Horaiclavus madurensis is a species of sea snail, a marine gastropod mollusk in the family Horaiclavidae.

It was previously included within the family Turridae.

==Description==
The length of the shell varies between 20 mm and 30 mm.

(Original description) The shell is shortly fusiform, rather smooth, light buff, with a few red-brown spots below the suture of lower whorls and one faint band on those whorls and 3 on the body whorl, the siphonal canal being tinted with the same colour. The shell contains 9 whorls, of which 2 upper ones form a smooth, convexly-whorled nucleus. The subsequent whorls are convex, 4 or 5 post-nuclear ones slightly angular below, lower ones becoming more regularly convex.
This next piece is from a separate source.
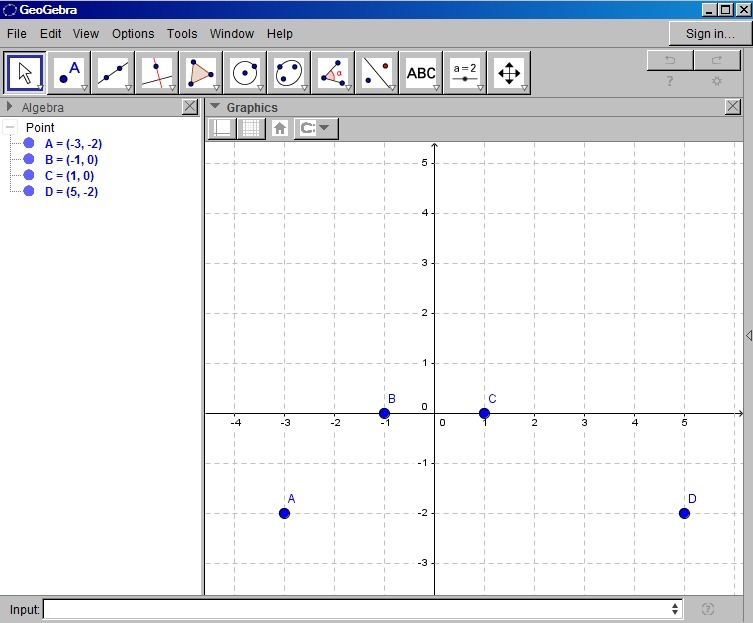Image resolution: width=753 pixels, height=623 pixels.
Task: Pick the Polygon tool
Action: click(x=201, y=72)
The sculpture consists of numerous, rather narrow, axial ribs, about 20 stronger and weaker ones on the body whorl, that behind the peristome very strong and varix-like; these ribs run from one suture to the other on upper whorls, but are faint towards the base of body whorl, and disappear on the siphonal canal, which is spirally lirate. The upper part of the whorls is very faintly spirally striated. The aperture is ovate, with an angle above, but scarcely with a sinus. The peristome is thin, slightly curved. The columellar margin is tubercled above, then regularly concave and conspicuously enamelled. The aperture ends in a short, wide siphonal canal. The interior of the aperture shows a white layer of enamel near peristome and 3 brown blotches at its margin, corresponding to the external bands.

==Distribution==
This marine species occurs off Madura Island, Indonesia.